Dan Mauer's Projects Page

Here are a few interesting projects other than those visible on the Relational Agents Group page that I've worked on (or am currently working on) - this page is under construction.

Annotated Congressional Record and Ideology Detection Engine
- This is a current work in progress, in two parts. The first part is nearly complete: I have taken ten years of the Congressional Record, which is currently available only in human-readable format, and parsed the contents, extracting each statement made by a member of Congress, and building a large SQL database of floor statements associated with the senator or representative who spoke. Each senator and representative is annotated in the database with CommonSpace scores and other data.
- The second part utilizes this data to train a classifier, using a bigram/trigram language model, to recognize terms and phrases which are significantly more likely to be uttered by a liberal than a conservative, and vice versa. The full project proposal can be viewed here.
- The full database, in SQL Dump format, can be downloaded here [.tar.gz, 232MB]. Be sure to read the included README file. Note that the data is somewhat noisy, as most has been automatically parsed from an imperfect source (i.e. there are certainly some typos, may be a few misattributed statements, etc; some statements are missing, as well. I will document the shortcomings of the data sometime or other.)
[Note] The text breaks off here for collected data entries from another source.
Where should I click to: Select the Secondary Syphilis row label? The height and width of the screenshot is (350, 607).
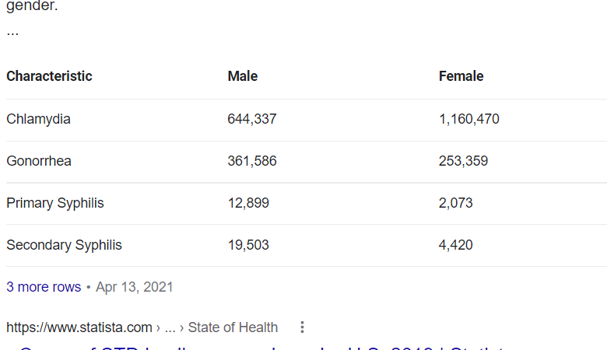click(x=64, y=245)
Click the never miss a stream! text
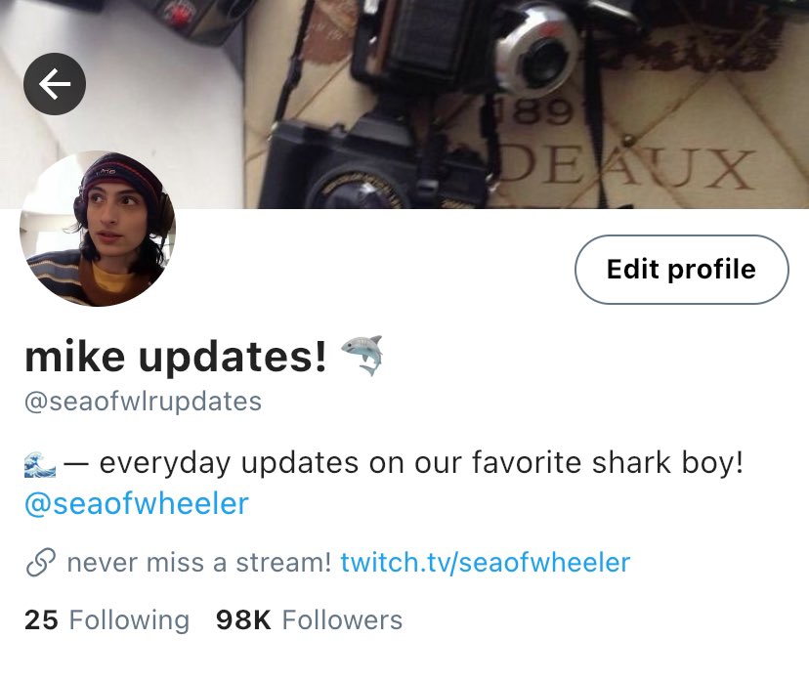Image resolution: width=809 pixels, height=681 pixels. (x=199, y=563)
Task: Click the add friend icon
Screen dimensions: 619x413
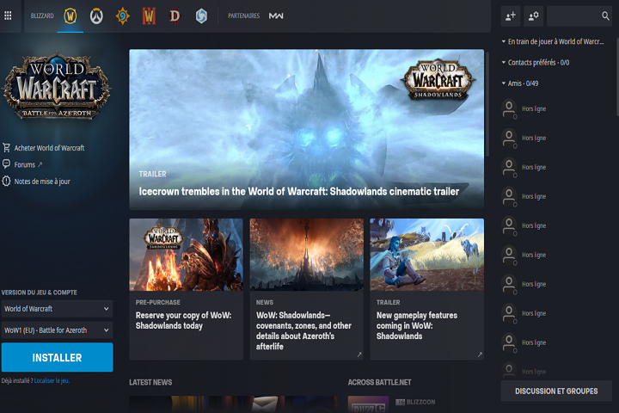Action: (511, 15)
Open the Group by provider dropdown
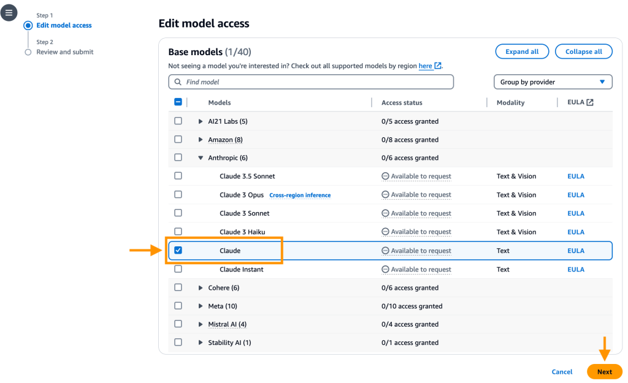628x383 pixels. click(x=553, y=82)
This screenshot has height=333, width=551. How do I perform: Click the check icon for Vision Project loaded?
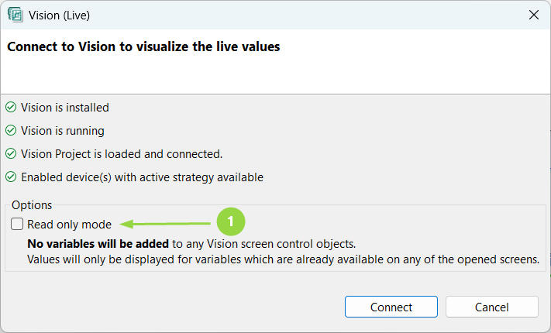(11, 154)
Synchronous, Probabilistic, Lexicalized Tree Insertion Grammars for Machine Translation
- I worked on this project while a Special Student at Harvard. It began as part of a seminar on natural language processing. I was a part of initial discussions and took part in the design and implementation of an early version of the system, as detailed in this report.
- The work begun in that seminar has since been significantly furthured, primarily by Stuart Shieber, Rebecca Nesson and Alexander Rush. These researchers recently published a long paper on this work at AMTA 2006.